> [Given exercise]: In each line of the data below, substitute "web pages" for "webpages" and write all the lines out again with nothing else changed.

> [Listing]:
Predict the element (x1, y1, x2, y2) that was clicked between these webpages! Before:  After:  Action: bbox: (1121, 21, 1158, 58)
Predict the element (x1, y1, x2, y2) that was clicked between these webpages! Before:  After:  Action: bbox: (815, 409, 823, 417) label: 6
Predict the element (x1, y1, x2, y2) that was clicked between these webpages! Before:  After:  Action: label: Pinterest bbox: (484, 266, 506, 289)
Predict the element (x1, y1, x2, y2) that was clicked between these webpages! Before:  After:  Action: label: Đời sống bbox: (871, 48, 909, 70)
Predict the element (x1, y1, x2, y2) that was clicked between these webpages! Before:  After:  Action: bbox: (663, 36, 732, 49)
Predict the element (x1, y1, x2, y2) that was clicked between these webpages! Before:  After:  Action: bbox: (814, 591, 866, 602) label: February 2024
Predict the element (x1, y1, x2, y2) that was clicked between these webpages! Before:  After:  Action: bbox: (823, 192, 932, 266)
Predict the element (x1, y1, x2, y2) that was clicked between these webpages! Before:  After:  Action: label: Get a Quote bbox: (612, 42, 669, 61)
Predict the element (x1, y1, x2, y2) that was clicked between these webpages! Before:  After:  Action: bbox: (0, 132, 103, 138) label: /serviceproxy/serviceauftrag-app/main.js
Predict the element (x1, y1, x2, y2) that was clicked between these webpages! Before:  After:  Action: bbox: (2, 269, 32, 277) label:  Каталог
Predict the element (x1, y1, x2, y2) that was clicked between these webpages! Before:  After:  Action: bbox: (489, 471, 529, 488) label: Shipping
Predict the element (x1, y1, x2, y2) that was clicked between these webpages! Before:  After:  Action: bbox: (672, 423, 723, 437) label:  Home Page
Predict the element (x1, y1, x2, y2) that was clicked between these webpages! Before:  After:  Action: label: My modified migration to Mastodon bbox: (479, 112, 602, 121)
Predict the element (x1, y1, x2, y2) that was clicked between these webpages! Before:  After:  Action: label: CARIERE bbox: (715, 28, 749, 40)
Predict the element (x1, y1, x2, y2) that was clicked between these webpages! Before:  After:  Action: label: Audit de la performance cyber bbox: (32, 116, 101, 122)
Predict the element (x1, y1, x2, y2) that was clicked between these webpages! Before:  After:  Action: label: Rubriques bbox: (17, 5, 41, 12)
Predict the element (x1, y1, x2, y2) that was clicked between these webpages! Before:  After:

> [Result for this task]:
Predict the element (x1, y1, x2, y2) that was clicked between these web pages! Before:  After:  Action: bbox: (1121, 21, 1158, 58)
Predict the element (x1, y1, x2, y2) that was clicked between these web pages! Before:  After:  Action: bbox: (815, 409, 823, 417) label: 6
Predict the element (x1, y1, x2, y2) that was clicked between these web pages! Before:  After:  Action: label: Pinterest bbox: (484, 266, 506, 289)
Predict the element (x1, y1, x2, y2) that was clicked between these web pages! Before:  After:  Action: label: Đời sống bbox: (871, 48, 909, 70)
Predict the element (x1, y1, x2, y2) that was clicked between these web pages! Before:  After:  Action: bbox: (663, 36, 732, 49)
Predict the element (x1, y1, x2, y2) that was clicked between these web pages! Before:  After:  Action: bbox: (814, 591, 866, 602) label: February 2024
Predict the element (x1, y1, x2, y2) that was clicked between these web pages! Before:  After:  Action: bbox: (823, 192, 932, 266)
Predict the element (x1, y1, x2, y2) that was clicked between these web pages! Before:  After:  Action: label: Get a Quote bbox: (612, 42, 669, 61)
Predict the element (x1, y1, x2, y2) that was clicked between these web pages! Before:  After:  Action: bbox: (0, 132, 103, 138) label: /serviceproxy/serviceauftrag-app/main.js
Predict the element (x1, y1, x2, y2) that was clicked between these web pages! Before:  After:  Action: bbox: (2, 269, 32, 277) label:  Каталог
Predict the element (x1, y1, x2, y2) that was clicked between these web pages! Before:  After:  Action: bbox: (489, 471, 529, 488) label: Shipping
Predict the element (x1, y1, x2, y2) that was clicked between these web pages! Before:  After:  Action: bbox: (672, 423, 723, 437) label:  Home Page
Predict the element (x1, y1, x2, y2) that was clicked between these web pages! Before:  After:  Action: label: My modified migration to Mastodon bbox: (479, 112, 602, 121)
Predict the element (x1, y1, x2, y2) that was clicked between these web pages! Before:  After:  Action: label: CARIERE bbox: (715, 28, 749, 40)
Predict the element (x1, y1, x2, y2) that was clicked between these web pages! Before:  After:  Action: label: Audit de la performance cyber bbox: (32, 116, 101, 122)
Predict the element (x1, y1, x2, y2) that was clicked between these web pages! Before:  After:  Action: label: Rubriques bbox: (17, 5, 41, 12)
Predict the element (x1, y1, x2, y2) that was clicked between these web pages! Before:  After:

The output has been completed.